Dans les usines de lait en poudre, l'ennemi principal c'est l'humidité. Ce qui est peu vraisemblable, c'est que la salmonelle ait vécu cachée dans un milieu très sec pendant douze ans : ce ne sont pas des bactéries sporulées, elles ne résistent pas beaucoup plus de quelques semaines ou quelques mois dans un environnement sec et elles ont besoin de se remultiplier de temps en temps pour survivre dans ce type d'environnement. Un des facteurs qui peut conduire à une remultiplication possible de ce type de souche dans un environnement d'usine de lait en poudre, c'est paradoxalement le nettoyage et la désinfection de l'usine. On sait que ce sont des phases critiques dans la fabrication de produits secs en ce qu'elles permettent de réhumidifier le milieu et de remultiplier éventuellement des salmonelles présentes dans l'environnement. Certes, on désinfecte après, mais pour peu qu'on n'ait pas désinfecté partout, ou que la désinfection n'ait pas été bien faite, les salmonelles vont pouvoir se multiplier : la poudre de lait mélangée à l'eau devient un milieu très favorable à la multiplication des salmonelles. Tant qu'il n'y a pas d'eau, elles ne se multiplient pas, mais le risque réapparaît sitôt qu'on met de l'eau. Ce nettoyage et cette désinfection sont effectués environ toutes les cinq à sept semaines dans ce type d'usine. Entre-temps, bien évidemment on nettoie, mais on nettoie à sec, on balaie, on aspire pour enlever les poussières, mais on ne nettoie pas et on ne désinfecte pas tous les jours parce qu'on sait que cela présente un risque particulier.

Dans ce cas, pourquoi nettoyer et désinfecter ? D'abord pour éviter une accumulation d'autres bactéries – il n'y a pas que Salmonella. Ensuite parce que, pour fabriquer un produit sans lait comme Picot Junior qui ne soit pas allergène pour les enfants intolérants au lait, il faut nettoyer la tour de déshydratation et l'environnement de la tour pour être sûr qu'il ne reste pas de traces de lait. Ce produit est systématiquement fabriqué après nettoyage et désinfection parce qu'il faut enlever les allergènes de la chaîne de production. C'est ce qui nous amène à penser que l'hypothèse d'une remultiplication des salmonelles à la faveur d'un nettoyage et d'une désinfection est plausible. Mais ce n'est actuellement qu'une hypothèse, on n'a pas de preuve formelle. Par contre, après enquête et quand les services vétérinaires ont eu accès à l'ensemble des contrôles qui ont été effectués depuis 2005 dans cette usine, des prélèvements d'environnement positifs ont été identifiés qui laissent penser que S. Agona a survécu dans l'environnement et qu'elle a pu se remultiplier régulièrement.

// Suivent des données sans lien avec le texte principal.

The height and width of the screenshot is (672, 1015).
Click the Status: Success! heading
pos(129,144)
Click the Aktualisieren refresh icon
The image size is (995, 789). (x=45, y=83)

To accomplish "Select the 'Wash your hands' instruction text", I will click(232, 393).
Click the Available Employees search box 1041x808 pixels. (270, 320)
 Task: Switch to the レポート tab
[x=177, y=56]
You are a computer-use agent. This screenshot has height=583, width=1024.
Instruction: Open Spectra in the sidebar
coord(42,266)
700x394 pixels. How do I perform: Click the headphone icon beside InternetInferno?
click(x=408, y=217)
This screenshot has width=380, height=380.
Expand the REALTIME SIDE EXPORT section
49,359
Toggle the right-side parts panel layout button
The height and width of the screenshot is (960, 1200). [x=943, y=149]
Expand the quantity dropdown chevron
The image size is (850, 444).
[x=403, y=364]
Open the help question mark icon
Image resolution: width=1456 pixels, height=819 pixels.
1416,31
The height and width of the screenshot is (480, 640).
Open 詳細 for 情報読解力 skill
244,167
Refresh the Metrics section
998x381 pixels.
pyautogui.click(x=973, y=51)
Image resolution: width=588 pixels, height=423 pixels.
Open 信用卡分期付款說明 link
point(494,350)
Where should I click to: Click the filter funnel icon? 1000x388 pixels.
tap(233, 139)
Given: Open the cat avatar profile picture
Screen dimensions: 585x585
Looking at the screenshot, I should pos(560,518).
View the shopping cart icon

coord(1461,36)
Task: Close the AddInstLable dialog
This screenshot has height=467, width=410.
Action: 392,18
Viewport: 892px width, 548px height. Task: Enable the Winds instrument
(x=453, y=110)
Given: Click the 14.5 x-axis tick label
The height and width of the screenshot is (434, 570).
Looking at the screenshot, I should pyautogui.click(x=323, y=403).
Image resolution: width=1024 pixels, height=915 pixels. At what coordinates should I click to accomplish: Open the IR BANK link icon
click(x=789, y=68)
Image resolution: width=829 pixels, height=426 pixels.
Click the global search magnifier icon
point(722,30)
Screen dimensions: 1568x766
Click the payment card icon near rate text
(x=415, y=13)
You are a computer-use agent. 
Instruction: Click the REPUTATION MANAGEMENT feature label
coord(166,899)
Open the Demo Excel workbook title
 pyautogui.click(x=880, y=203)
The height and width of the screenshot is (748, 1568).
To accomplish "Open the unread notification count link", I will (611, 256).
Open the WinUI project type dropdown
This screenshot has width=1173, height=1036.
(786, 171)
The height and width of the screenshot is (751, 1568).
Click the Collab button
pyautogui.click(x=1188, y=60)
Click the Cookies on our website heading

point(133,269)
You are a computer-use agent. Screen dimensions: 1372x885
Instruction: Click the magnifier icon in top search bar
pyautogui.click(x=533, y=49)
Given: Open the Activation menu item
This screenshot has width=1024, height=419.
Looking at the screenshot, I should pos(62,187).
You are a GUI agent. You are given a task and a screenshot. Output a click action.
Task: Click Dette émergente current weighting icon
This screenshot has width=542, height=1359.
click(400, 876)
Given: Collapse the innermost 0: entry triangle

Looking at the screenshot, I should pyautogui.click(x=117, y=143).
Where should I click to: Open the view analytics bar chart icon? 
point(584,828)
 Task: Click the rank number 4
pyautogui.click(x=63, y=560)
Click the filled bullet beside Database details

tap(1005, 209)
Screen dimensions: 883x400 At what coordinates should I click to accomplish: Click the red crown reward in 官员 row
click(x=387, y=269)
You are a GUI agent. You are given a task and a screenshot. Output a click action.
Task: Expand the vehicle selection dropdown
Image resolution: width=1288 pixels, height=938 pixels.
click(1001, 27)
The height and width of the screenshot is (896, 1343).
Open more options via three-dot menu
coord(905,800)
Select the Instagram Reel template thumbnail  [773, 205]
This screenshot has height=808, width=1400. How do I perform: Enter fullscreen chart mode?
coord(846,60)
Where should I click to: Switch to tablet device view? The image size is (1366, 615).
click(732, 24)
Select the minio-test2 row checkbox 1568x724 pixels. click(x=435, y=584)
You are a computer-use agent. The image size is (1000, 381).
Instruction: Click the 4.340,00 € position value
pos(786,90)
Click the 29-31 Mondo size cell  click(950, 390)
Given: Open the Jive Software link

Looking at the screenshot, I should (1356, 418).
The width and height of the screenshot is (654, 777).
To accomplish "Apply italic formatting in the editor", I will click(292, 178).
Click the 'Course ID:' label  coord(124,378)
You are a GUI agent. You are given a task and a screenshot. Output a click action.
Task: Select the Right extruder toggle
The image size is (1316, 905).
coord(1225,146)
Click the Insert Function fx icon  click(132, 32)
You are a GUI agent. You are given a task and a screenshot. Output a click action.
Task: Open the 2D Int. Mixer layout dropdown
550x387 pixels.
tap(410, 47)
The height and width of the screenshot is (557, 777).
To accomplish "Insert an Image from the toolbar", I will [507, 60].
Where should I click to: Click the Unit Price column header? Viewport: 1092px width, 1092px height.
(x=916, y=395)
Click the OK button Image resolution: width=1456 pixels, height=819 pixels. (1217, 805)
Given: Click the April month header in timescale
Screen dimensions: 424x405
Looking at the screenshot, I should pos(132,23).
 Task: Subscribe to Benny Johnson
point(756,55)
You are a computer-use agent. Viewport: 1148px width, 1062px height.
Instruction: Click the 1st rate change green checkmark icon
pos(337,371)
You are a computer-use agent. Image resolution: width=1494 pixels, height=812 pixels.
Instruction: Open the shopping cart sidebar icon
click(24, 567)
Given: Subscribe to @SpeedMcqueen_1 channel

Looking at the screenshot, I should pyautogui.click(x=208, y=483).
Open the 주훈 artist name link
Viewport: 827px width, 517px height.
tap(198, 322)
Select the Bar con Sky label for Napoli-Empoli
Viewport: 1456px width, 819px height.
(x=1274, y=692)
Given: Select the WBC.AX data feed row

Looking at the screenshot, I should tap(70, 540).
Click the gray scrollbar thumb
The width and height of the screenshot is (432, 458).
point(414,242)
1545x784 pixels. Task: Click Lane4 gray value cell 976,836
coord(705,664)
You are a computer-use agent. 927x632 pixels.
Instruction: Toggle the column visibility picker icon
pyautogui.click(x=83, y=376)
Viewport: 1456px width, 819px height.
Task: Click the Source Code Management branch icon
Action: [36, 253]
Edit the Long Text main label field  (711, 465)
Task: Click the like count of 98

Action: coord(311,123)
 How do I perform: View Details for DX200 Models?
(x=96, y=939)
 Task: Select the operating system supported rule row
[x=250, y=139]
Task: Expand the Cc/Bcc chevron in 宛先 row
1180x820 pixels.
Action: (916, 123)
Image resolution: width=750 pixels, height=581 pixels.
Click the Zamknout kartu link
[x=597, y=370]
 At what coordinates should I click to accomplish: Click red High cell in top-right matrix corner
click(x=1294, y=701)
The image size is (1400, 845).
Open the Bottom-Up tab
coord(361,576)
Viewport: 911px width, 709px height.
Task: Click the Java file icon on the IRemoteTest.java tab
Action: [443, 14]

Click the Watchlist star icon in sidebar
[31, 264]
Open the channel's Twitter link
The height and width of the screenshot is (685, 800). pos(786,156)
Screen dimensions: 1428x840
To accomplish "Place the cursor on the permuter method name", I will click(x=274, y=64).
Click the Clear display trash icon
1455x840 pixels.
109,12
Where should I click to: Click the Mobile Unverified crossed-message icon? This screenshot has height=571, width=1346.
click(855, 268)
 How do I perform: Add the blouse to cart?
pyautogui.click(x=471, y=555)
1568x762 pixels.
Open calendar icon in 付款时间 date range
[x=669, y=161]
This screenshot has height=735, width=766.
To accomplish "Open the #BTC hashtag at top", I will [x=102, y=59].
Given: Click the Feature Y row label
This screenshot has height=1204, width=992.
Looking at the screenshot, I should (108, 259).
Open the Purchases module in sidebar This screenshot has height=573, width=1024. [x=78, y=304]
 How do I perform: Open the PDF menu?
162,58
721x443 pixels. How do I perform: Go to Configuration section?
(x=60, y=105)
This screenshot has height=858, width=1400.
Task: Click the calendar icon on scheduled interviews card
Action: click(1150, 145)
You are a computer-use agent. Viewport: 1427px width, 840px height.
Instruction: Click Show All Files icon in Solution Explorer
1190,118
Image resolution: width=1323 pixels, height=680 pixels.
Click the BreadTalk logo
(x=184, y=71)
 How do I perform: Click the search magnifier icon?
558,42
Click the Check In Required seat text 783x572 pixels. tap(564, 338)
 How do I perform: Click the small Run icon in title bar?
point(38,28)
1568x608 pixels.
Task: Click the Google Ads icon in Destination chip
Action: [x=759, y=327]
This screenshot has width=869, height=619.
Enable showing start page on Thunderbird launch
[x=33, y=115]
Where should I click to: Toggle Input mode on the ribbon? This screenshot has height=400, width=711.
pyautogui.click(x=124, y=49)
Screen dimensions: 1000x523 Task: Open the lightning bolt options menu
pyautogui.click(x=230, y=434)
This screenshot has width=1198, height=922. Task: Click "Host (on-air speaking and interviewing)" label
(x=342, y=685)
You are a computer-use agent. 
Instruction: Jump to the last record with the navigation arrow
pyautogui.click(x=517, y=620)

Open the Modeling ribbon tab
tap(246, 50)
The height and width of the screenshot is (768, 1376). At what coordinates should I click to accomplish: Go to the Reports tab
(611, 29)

Le CNR a montré qu'on avait relevé vingt-cinq cas de bébés contaminés par Salmonella Agona entre 2005 et 2017, mais un cas de temps en temps entre 2010 et 2016. Cela veut dire qu'il s'est produit d'autres cas, mais ils sont passés inaperçus parce qu'il y avait un cas, puis plus rien pendant deux, trois mois, puis deux cas, puis plus rien pendant quelques mois encore, et certaines années il n'y a rien eu du tout. On peut penser que, vraisemblablement, quelques lots faiblement contaminés sont sortis de l'usine sans que les procédures d'autocontrôle des produits et d'échantillonnage sur ces produits aient permis de les détecter.